Andi found the wrinkle oddly endearing. She’d learned a long time ago that clothes did not make the man. Neither did expensive cars or substantial bank accounts. It was heart and head, grit and soul that determined worth. So far, she liked Harley’s heart, grit and soul. It was the missing stuff inside his head that worried her.
“It’s my time,” she said, letting go of his hand. “And believe it or not, this is like playing hooky for me. In fact, it’s exactly what I did when I was a kid and skipped school.”
“You went looking for lost motorcycles?”
She started to lead the way up the hill. Normally, Andi didn’t like to talk about herself. There really wasn’t much of interest to tell, she figured. But Harley was a good listener.
“Actually, I’d pretend I was an explorer. Like Kit Carson or Jedediah Smith. I’d take off with a topo map—which was cheating, of course—a compass and my lunch.”
“Wouldn’t your teachers report you as missing?”
“Jenny’s handwriting is j
ust like Ida Jane’s. You have no idea how handy that was,” she added with a wink.
Before she could turn back, he reached out and took her arm, making her stop. “Why are you doing this? And don’t say for exercise. Your sister told me you jog ten miles a day.”
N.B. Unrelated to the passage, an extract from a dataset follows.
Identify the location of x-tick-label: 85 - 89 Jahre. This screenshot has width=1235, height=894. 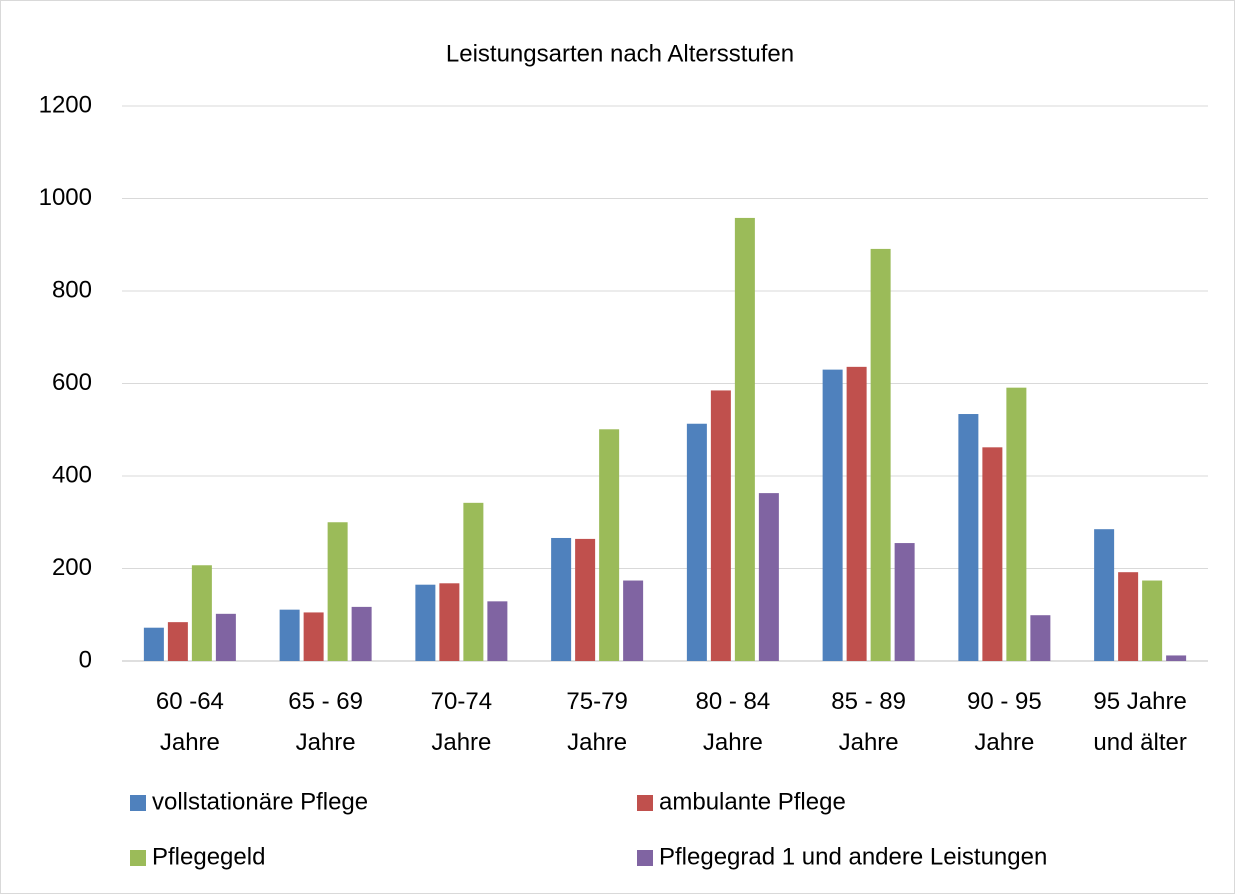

Andi moved sideways slightly so he was forced to let go. Habit, she figured. She’d never liked men crowding her space. “Run,” she corrected. “Jogging is for sissies. I’m a marine. I run.”
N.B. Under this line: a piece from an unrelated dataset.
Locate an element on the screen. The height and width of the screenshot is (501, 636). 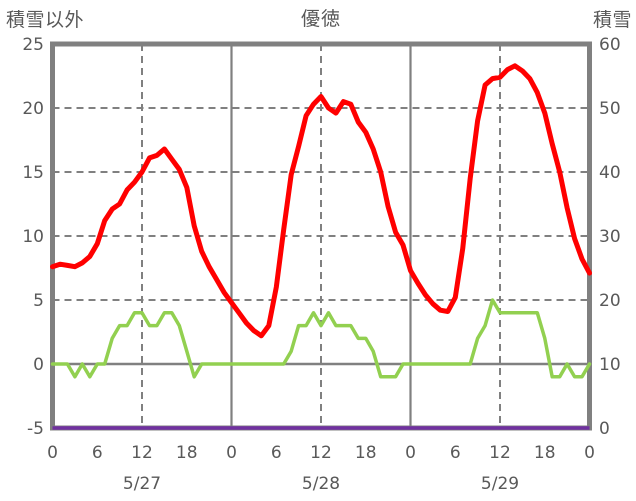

His grin lit up his face. “Sorry.”
She shrugged. “Easy mistake. But my sister is wrong. I haven’t run for days. Partly because I stubbed my toe on the leg of an oak nesting table, and partly because I’ve been busy meeting with contractors. So this is the first decent exercise I’ve had in a week.”
He didn’t look entirely satisfied with her explanation, but she turned away and resumed walking.
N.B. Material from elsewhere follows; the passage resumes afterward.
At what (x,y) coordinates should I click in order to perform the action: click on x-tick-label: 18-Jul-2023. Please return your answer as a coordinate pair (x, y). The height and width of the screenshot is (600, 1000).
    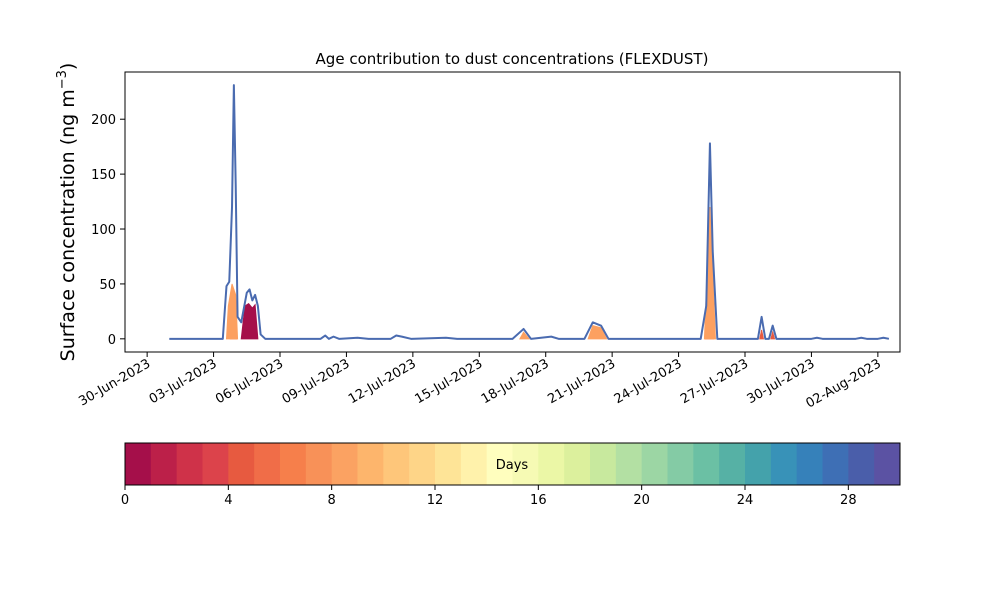
    Looking at the image, I should click on (516, 382).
“You still haven’t answered my question,” he said close behind her. “Why are you doing this? There are other forms of exercise that don’t waste a whole day. You hardly know me, so it’s not like you’re helping an old friend or a long-lost relative.”
“We could be related,” she said, trying to keep her tone light. “Cousins, maybe. What if your mother was my grandfather, Bill’s, sister? Ida said she never knew anything about Bill’s family. He came from back East. You might have been sent by the family to find us.”
When she looked at him, he shook his head slowly, as if to deny the thought. Before she could say anything else, the sound of a car engine—roaring as it climbed the steep grade—filled the air.
“Traffic,” she said, drawing Harley closer to the edge of the road. She braced for a dust cloud but luck—and the breeze—was with them.
A Subaru Outback with a thick layer of grime obscuring its forest-green color pulled alongside them and stopped. The passenger window slid down. “Hey, there, need a ride?” the driver called.
Andi ducked down and looked inside. “Hi, Mr. Campbell. Jonas.”
Ron Campbell was the high-school music teacher. On Sundays, he acted as music director at the Methodist church. His other children were married and living in the valley. Jonas, who was Andi’s age, was mentally disabled and still lived at home.